Volvió a señalar la puerta, y esta vez los elfos lo siguieron lentamente, arrastrando los pies. El marinero abrió rápidamente el resto de las celdas.

Una de ellas albergaba sólo a mujeres. Otra contenía más de veinte hombres, que debían de haber llegado hacía poco porque parecían algo más sanos y andaban más aprisa. En una tercera había un solo ocupante: un anciano que se aferraba con desesperación a una tablilla de arcilla, a la que farfullaba palabras incomprensibles. Rig tuvo que levantarlo del catre y arrastrarlo al pasillo, donde aguardaban los demás prisioneros.

El marinero continuó liberando cautivos con rapidez, mirando una y otra vez hacia el pasillo, temeroso de que aparecieran más cafres.

—¡Dejadnos en paz! —gritó alguien detrás de una puerta cerrada.

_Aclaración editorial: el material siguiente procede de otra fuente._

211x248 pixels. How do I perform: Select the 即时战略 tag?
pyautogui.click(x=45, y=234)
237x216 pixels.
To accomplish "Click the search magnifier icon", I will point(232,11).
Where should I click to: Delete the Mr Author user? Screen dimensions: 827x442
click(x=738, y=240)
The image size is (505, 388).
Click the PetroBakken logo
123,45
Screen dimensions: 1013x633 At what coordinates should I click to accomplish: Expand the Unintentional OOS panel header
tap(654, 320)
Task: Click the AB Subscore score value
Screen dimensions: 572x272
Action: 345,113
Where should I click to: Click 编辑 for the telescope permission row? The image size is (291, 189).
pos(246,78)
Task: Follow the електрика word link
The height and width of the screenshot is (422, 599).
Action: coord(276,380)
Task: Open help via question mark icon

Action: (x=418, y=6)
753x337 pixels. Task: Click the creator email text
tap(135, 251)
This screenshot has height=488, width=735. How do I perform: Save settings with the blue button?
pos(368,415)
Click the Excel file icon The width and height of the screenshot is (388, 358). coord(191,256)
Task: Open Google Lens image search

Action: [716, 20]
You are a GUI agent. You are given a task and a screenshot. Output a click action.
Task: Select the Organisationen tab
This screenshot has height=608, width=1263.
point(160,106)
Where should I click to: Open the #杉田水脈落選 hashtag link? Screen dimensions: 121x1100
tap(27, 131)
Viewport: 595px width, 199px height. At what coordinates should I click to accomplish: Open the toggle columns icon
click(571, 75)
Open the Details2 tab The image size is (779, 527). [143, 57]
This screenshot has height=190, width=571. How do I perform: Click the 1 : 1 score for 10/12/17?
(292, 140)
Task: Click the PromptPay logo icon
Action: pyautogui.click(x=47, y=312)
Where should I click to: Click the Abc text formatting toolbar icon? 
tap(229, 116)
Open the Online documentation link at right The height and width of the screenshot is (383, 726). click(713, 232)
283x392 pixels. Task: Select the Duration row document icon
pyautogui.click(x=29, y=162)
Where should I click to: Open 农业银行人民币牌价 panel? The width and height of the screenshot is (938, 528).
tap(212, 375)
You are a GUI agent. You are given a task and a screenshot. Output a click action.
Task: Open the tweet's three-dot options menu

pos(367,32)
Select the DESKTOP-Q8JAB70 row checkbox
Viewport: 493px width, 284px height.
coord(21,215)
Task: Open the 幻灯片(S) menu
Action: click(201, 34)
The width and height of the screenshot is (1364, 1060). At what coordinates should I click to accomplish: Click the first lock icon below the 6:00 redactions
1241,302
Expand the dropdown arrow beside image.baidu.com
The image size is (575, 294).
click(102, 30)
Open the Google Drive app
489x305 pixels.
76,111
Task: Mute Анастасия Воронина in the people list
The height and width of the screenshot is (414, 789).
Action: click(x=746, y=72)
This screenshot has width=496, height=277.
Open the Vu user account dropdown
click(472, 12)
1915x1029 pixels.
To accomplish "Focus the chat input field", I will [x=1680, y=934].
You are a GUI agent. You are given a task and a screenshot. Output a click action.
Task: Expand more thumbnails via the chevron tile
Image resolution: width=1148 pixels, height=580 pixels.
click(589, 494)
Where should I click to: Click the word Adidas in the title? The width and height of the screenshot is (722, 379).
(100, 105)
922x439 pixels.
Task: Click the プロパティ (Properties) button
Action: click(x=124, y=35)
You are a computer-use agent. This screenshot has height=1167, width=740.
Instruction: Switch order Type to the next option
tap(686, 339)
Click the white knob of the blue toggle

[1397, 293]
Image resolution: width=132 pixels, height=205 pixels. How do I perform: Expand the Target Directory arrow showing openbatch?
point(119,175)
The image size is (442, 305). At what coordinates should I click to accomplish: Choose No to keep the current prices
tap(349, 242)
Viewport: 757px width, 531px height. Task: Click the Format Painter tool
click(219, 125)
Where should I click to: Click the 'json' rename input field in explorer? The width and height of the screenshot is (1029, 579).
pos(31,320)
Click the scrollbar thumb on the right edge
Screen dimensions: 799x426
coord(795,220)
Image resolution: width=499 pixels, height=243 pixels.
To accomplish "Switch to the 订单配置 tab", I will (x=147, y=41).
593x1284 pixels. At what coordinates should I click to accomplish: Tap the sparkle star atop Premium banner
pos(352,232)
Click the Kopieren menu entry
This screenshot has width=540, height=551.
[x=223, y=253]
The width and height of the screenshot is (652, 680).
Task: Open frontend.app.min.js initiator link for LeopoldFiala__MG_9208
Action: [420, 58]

Al abrirla, vio con horror que allí había varias mujeres y más de una docena de niños y niñas. Los caballeros también secuestraban criaturas. En el suelo había cuencos de madera, llenos de gachas espesas e infestados de insectos. Era el primer indicio de que alimentaban a los prisioneros. Las mujeres lo miraron con expresión desafiante y se pusieron delante de los niños.

—¡No iremos sin resistirnos! —espetó una de ellas al marinero, agitando un huesudo puño.

—Tranquilas —dijo el elfo que había reconocido el nombre de Majere—. Nos están rescatando.

La mujer miró al marinero azul con desconfianza, pero el elfo de pelo enmarañado la tranquilizó y la sacó con suavidad de la celda. Los demás los siguieron, mientras Rig se ocupaba del resto de los prisioneros.

En las dos celdas del fondo había cadáveres apilados como leños. Basándose en los distintos niveles de descomposición, Rig calculó que algunos llevaban muertos un día, mientras que otros estaban pudriéndose allí desde hacía varias semanas.